I know a bit about the C++ boundary. So do a bunch of others including @mitzimorris, @seantalts, @sakrejda, and a few others.

Hi Lief. Glad to hear you’re interested in helping out. The PyStan 3
effort could certainly use help. PyStan 3 is (somewhat) usable right
now. There’s a wheel in the Releases of the stan-dev/pystan-next
repository which you can install. (You might also want to read


)

If you’re interested in the C++/python interface you can look at
stan-dev/httpstan. The biggest issue here is performance. There are
IO/threading issues which make things about 10x slower than they should
be. I’m working on that now.

Hi Leif! I’ll be there later today for your talk :)

We’re (mostly @mitzimorris right now) also looking into simultaneously developing a Python wrapper around CmdStan that will be much more light weight in code, license, performance, install, and interface, but it should satisfy something like 95% of our users. We’re talking about that in our meeting right now but I don’t think anyone’s written up a roadmap or skeleton yet. CC’ing @Bob_Carpenter

Wonderful. I’ll read up on the current plans and catch up with @mitzimorris next week. Thanks!

The new PyStan 3/PyStan Next that Ari and Allen are working on will be ISC licensed (not copyleft).

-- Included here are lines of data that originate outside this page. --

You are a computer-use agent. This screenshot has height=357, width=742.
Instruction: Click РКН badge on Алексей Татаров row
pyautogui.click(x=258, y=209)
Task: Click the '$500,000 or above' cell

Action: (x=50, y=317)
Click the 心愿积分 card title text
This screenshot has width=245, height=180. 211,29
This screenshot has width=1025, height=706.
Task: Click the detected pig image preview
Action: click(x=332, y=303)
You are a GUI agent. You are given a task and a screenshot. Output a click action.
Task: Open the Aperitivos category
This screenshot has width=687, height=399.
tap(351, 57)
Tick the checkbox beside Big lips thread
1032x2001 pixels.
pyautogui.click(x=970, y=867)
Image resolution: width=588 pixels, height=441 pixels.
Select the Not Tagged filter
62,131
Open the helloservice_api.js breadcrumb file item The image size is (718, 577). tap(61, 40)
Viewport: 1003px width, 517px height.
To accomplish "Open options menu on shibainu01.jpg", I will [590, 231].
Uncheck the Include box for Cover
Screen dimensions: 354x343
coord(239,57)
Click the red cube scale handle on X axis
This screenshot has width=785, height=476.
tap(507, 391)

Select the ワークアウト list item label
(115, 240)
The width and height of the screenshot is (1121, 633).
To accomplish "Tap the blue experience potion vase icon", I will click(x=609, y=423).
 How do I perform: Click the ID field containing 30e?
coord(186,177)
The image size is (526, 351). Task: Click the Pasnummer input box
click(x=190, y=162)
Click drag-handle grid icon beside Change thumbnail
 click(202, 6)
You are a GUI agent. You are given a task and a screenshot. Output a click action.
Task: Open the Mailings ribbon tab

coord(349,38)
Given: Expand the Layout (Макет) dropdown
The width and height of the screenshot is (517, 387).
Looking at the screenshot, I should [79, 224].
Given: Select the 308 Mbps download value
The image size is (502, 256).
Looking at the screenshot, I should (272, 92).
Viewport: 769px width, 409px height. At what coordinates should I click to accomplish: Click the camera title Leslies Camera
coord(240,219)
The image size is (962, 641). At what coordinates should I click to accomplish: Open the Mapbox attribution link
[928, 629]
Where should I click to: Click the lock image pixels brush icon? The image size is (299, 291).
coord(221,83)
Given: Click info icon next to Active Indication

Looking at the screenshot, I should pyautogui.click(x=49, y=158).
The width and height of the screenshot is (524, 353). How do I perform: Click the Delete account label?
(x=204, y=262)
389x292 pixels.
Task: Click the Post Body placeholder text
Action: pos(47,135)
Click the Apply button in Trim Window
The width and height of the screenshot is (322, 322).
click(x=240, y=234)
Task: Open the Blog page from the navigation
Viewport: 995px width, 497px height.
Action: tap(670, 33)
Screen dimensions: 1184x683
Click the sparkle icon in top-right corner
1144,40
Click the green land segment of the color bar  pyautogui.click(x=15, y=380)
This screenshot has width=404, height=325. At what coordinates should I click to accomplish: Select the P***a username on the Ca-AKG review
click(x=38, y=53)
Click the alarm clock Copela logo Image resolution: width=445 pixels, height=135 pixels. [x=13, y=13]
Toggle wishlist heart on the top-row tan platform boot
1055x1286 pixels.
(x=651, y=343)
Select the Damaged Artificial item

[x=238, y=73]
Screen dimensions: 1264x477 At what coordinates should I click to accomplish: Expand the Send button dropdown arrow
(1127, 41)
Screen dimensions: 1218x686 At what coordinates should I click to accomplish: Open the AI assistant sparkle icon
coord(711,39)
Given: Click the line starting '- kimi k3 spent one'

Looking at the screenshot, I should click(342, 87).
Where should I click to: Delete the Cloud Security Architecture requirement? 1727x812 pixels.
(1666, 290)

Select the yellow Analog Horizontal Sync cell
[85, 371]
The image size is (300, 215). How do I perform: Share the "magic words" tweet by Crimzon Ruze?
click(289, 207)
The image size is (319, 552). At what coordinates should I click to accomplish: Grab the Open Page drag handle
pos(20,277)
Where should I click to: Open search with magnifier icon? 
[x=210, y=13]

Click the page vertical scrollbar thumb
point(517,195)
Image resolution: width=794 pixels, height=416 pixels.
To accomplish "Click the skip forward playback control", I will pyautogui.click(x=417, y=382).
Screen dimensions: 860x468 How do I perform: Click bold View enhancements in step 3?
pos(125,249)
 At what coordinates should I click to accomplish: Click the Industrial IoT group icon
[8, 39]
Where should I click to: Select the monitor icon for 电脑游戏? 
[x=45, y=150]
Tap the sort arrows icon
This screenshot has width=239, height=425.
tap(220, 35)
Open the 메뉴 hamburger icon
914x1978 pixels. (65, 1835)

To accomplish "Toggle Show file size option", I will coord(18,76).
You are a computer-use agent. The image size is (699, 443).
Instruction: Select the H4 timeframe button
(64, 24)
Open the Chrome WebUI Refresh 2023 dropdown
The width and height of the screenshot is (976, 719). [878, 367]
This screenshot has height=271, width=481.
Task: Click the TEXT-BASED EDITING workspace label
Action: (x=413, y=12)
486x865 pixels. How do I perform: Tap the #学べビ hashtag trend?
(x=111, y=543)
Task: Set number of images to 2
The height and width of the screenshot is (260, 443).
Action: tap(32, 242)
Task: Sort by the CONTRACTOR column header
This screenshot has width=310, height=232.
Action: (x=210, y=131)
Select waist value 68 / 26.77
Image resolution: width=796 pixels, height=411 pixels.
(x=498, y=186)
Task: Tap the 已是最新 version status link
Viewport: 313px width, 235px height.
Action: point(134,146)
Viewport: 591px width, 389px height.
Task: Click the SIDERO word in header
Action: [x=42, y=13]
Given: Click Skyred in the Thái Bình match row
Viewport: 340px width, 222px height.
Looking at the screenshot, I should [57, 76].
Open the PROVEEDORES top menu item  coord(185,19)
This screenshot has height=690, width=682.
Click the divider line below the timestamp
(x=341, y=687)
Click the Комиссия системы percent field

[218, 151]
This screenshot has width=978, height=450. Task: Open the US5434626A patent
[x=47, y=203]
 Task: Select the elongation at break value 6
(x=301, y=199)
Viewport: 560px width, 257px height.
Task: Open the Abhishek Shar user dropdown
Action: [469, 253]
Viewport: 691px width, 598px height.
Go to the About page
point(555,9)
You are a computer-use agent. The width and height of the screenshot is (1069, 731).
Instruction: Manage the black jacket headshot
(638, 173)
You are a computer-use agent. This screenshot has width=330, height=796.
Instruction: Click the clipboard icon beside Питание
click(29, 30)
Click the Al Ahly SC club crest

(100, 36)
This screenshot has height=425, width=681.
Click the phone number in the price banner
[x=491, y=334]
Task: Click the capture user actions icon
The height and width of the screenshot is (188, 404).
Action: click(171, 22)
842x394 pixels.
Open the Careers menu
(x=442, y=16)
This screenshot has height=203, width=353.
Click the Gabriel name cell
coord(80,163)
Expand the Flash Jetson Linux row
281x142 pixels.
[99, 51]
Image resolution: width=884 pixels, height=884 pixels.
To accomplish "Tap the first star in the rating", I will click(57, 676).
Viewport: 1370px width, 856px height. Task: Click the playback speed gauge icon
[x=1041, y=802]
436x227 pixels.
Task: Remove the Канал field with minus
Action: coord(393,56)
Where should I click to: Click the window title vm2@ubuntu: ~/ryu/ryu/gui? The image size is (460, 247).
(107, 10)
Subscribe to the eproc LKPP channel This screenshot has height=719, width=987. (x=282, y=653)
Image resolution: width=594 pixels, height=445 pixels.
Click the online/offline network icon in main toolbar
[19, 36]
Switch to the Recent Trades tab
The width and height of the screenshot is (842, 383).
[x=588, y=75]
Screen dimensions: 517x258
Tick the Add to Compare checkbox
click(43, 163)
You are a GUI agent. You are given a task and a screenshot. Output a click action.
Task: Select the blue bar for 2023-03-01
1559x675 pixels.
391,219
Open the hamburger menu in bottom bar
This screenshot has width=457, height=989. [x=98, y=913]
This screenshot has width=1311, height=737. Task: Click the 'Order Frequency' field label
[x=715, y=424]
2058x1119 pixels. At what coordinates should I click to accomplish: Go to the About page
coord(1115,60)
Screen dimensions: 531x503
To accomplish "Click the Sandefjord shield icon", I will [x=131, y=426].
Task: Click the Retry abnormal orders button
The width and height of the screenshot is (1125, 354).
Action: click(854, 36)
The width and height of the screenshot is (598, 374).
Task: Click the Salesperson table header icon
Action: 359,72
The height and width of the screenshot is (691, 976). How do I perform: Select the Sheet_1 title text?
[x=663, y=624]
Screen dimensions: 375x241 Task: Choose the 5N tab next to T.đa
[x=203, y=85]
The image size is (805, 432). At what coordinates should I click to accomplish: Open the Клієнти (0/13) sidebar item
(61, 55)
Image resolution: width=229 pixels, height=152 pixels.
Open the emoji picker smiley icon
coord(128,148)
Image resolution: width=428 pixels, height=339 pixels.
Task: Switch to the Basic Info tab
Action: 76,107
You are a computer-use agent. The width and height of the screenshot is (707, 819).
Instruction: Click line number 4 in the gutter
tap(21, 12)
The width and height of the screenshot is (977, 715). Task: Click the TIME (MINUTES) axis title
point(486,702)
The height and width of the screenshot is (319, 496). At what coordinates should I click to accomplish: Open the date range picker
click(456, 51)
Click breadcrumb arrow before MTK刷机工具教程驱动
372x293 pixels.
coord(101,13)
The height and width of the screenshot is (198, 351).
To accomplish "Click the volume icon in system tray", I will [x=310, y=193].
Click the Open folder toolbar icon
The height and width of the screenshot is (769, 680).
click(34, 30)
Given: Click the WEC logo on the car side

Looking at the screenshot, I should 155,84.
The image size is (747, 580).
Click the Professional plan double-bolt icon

The goal with something like PyCmdStan (an existing package) is to cut the dependency from C++ to make it more accessible on different platforms.

Is there a road map that PyCmdStan should do?

Is it a just a wrapper for CmdStan (subprocess) with external CmdStan?

Should it contain reading output and other processing or just call stansummary etc?

If it just calling CmdStan, then ArviZ could handle the output and plotting?

Can someone create github for the project?

Is the plan to write PyCmdStan in OCaml? I recall someone mentioning
this. Seems like an interesting idea.

I need to meet with everyone to discuss plans and a roadmap for Stan. Here are my thoughts for Python for the moment, but it’s very much parallel to R.

First, I think we should be moving to building a posterior analysis package that’s separate from PyStan and that PyStan does not depend on. We could collaborate on this with everyone else in the Python world—Pyro, TensorFlow Probability, Emcee, PyMCX (PyMC4 is being written in TensorFlow Probability). In R, Jonah broke out the plotting package, but most of the posterior analysis is still in RStan.

Second, I think we should have a lightweight, zero-dependencies Python interface to interact with Stan via file I/O and system calls. PyCmdStan doesn’t quite work in general as is, but something in that vein. The author of PyCmdStan, Michael Woodman, has said he’d be willing to license what he as so we could use it in Stan and help us integrate it.

Third, we need to make our own binary installers for the back-end system calls that include all of the dependencies installed for a local user (rather than at system level, which is very hard for a lot of people on both clusters and with strict IT departments).

Then the install process would be something like:

  1. install the platform-specific Stan binary on your platform
  2. install Py2Stan from a public repo (e.g, PyPI)
  3. install posterior analysis tools

My goals line up with the deliverables:

  1. relieve the user from having to install or manage C++ and to avoid C++ version or configuration or makefile incompatibilities

  2. have the Py2Stan install with near zero chance of failure due to limited external dependencies (ideally just numpy)

  3. make the posterior analysis modular so that other sampling projects could use it, and hopefully, we can get additional help buidling it. I suspect given our position in the stats world and our focus, we’ll still be leading a lot of these efforts [by “we”, I mean the statisticians who understand all this better than me!]).

@mitzimorris has cycles to work on (2) and at least collect resources for (3) and we’re going to hiring dev ops people through NumFOCUS to work on (1).